The biggest immediate changes are adjustments to the current version of the LEED standard v4.1. The USGBC states that these updates are intended to “support indoor environmental quality, cleaning, occupant comfort, operations, better materials and risk management.”

The USGBC also announced the release of new Safety First LEED pilot credits to address “social distancing, nontoxic surface cleaning, air quality and infection monitoring.” These credits include two designed to address cleaning and occupying a space: Cleaning and Disinfecting Your Space, and Re-enter Your Workspace.

Two more pilot credits address the safety of the water supply and air quality in buildings that have been shut down for weeks on end: Building Water System Recommissioning and Managing Indoor Air Quality During COVID-19. Each of these credits apply to the LEED 2009, LEED v4 and LEED v4.1 guidelines. The USBGC site has details on each of these individual credits as well as two credits for the Cities and Communities rating system, although those last two likely won’t impact most individual projects.

An Ongoing Process

It’s important to note that these credits may change as new studies shed light on best practices. To this end, the USGBC announced a Call for Ideas and asked regional CEO Advisory Councils to explore additional ways to assist the industry and the population they serve.

→ **Task set**
1. Can you quote the LEED safety updates text from "Two more pilot" to "population they serve."?
2. How would you translate this sentence from the LEED safety updates text into Spanish: "The biggest immediate changes are adjustments to the current version of the LEED standard v4.1."
3. Could you carry on the LEED safety updates text, picking up after its last sentence?

Source records:
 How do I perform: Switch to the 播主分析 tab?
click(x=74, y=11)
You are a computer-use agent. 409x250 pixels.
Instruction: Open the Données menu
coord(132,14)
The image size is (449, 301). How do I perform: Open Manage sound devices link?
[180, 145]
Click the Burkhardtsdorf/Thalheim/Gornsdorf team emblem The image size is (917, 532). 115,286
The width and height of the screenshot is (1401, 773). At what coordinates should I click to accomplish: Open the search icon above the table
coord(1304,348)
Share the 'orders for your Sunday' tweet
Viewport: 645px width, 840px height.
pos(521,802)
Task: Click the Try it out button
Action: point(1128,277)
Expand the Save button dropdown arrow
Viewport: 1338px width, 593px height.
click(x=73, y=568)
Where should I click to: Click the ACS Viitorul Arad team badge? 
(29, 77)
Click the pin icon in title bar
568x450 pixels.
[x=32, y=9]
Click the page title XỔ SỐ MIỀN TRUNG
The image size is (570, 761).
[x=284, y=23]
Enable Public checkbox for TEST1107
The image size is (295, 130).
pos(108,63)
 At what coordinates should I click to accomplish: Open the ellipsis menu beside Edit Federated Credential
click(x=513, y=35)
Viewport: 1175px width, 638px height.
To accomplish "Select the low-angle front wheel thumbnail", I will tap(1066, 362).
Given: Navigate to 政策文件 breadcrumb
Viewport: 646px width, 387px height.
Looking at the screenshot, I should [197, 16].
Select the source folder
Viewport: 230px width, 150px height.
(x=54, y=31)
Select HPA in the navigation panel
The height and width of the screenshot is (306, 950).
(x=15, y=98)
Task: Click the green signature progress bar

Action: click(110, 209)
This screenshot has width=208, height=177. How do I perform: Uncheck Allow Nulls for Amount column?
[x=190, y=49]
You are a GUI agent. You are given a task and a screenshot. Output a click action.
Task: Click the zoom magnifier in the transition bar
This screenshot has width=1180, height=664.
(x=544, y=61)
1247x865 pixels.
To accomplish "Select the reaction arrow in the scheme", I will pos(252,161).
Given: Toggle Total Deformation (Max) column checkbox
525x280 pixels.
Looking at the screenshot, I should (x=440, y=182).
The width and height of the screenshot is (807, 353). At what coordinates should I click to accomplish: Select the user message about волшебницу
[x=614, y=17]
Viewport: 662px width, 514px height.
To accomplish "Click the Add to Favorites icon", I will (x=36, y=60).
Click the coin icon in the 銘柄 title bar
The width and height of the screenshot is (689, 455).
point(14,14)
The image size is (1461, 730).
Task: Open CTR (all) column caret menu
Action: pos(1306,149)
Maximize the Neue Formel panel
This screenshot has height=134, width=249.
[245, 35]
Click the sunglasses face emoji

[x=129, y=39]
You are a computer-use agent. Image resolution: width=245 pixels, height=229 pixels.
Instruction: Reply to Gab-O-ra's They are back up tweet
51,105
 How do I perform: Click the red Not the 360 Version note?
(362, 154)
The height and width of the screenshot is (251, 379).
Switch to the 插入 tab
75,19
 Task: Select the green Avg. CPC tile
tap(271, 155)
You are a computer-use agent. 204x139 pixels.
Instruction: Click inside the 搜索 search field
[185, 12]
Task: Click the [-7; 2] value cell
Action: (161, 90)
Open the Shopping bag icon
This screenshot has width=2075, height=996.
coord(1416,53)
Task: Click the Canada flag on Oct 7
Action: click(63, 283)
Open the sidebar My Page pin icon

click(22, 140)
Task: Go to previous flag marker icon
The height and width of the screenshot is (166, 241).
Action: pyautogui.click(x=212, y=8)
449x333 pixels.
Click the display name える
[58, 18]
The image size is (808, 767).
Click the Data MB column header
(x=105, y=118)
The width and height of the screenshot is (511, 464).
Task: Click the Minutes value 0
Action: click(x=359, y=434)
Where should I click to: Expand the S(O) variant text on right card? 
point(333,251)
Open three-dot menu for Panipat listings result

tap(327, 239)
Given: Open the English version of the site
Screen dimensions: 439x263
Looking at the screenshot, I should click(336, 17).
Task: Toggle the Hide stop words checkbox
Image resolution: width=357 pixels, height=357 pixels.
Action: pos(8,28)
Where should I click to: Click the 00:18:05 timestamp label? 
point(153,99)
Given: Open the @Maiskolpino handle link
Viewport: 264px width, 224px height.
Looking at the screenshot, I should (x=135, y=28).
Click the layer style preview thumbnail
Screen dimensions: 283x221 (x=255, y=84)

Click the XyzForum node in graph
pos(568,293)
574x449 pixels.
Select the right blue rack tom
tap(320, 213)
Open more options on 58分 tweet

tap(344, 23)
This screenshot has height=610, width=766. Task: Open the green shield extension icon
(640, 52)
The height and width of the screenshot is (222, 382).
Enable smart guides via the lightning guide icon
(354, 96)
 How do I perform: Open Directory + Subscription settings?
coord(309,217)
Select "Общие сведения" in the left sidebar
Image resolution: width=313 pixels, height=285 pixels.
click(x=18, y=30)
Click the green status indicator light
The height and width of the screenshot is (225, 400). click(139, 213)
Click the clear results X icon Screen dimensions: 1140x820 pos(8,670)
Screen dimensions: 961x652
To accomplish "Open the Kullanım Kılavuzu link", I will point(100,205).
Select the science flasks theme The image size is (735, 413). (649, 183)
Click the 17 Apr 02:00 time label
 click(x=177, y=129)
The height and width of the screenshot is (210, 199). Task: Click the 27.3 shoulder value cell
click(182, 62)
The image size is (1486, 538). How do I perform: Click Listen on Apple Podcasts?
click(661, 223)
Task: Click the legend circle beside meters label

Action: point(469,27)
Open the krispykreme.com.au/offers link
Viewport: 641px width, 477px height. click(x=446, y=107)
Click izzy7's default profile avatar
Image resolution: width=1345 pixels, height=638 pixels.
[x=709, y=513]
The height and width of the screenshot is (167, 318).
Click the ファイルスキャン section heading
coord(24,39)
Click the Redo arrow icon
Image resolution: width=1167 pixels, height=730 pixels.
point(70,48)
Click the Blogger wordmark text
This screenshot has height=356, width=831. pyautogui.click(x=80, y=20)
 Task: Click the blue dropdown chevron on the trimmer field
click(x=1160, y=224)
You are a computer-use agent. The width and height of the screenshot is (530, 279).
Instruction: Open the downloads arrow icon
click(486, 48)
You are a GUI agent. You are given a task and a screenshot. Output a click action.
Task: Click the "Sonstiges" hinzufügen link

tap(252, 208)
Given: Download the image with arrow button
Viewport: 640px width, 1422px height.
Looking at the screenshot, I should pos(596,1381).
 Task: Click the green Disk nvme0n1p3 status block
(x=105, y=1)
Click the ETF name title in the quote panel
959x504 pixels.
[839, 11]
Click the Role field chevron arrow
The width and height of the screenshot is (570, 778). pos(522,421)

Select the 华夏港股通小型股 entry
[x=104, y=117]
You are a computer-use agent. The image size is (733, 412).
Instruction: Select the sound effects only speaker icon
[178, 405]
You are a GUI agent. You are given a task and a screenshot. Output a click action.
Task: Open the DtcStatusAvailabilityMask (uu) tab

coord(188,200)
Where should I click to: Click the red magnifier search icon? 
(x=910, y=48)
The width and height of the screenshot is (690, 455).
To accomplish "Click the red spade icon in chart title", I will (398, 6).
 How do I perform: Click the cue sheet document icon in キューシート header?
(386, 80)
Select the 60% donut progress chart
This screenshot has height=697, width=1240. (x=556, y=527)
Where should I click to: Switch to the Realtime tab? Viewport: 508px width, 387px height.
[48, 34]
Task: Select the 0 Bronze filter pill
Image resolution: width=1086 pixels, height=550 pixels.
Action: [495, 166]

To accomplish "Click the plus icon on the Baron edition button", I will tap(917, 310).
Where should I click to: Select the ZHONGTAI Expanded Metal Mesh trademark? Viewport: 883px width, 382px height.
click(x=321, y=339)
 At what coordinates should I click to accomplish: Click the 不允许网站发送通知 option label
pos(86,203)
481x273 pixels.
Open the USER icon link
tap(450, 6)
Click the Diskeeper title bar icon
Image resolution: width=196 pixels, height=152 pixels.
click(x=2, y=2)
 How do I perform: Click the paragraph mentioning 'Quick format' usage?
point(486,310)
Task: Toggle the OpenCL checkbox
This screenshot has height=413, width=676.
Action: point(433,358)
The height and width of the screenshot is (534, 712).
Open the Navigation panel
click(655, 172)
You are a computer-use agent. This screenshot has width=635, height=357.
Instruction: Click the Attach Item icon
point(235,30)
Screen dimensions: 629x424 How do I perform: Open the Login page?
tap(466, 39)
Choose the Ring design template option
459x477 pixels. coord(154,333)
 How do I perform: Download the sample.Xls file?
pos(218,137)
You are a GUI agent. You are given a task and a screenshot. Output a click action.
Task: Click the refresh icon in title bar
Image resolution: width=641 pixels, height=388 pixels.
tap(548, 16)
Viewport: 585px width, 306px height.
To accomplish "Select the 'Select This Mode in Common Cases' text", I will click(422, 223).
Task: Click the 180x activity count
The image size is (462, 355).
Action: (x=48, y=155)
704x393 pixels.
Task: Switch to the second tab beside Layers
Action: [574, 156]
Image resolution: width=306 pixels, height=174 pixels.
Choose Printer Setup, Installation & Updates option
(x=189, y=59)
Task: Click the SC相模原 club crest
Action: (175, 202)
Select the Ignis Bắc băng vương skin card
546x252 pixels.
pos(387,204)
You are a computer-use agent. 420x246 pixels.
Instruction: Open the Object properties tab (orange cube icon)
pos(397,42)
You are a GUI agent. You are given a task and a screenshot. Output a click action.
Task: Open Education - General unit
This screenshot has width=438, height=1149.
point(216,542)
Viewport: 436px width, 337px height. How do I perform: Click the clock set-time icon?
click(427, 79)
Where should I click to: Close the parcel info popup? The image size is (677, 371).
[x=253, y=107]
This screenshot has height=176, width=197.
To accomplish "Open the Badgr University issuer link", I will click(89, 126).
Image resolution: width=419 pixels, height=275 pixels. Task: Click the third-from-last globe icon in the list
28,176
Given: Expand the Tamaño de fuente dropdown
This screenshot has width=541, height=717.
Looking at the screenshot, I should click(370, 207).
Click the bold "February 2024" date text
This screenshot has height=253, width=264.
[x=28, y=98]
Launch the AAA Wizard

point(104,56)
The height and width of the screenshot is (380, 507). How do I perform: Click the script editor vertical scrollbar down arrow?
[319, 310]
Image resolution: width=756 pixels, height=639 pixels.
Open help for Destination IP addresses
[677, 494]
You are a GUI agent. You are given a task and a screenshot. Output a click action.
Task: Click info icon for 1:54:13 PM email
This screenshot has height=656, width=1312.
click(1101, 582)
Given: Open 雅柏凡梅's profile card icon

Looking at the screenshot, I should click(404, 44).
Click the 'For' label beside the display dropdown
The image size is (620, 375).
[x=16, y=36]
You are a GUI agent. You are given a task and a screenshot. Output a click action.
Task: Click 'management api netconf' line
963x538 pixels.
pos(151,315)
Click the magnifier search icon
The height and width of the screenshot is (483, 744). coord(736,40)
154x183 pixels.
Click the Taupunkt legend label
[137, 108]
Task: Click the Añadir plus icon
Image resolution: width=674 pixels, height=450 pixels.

→ **Answers per task**
1.
Two more pilot credits address the safety of the water supply and air quality in buildings that have been shut down for weeks on end: Building Water System Recommissioning and Managing Indoor Air Quality During COVID-19. Each of these credits apply to the LEED 2009, LEED v4 and LEED v4.1 guidelines. The USBGC site has details on each of these individual credits as well as two credits for the Cities and Communities rating system, although those last two likely won’t impact most individual projects.

An Ongoing Process

It’s important to note that these credits may change as new studies shed light on best practices. To this end, the USGBC announced a Call for Ideas and asked regional CEO Advisory Councils to explore additional ways to assist the industry and the population they serve.

2. Los cambios inmediatos más importantes son ajustes a la versión actual del estándar LEED v4.1.

3.
As the world passes through this period of reopening, pulling back and opening again to respond to the pandemic, USGBC has pledged to promote best practice guidance reports to help smooth the transition as occupants re-enter their spaces.

By making these changes and accelerating existing programs such as the USGBC Equity Program (launched in 2019), the minds behind LEED hope to show how green building practices can improve the environment and global health conditions, as well as boost economies. And that, as USGBC President and CEO Mahesh Ramanujam says, will “help rebuild public trust, stimulate the economy and ultimately bring about a healthier standard of living for all.”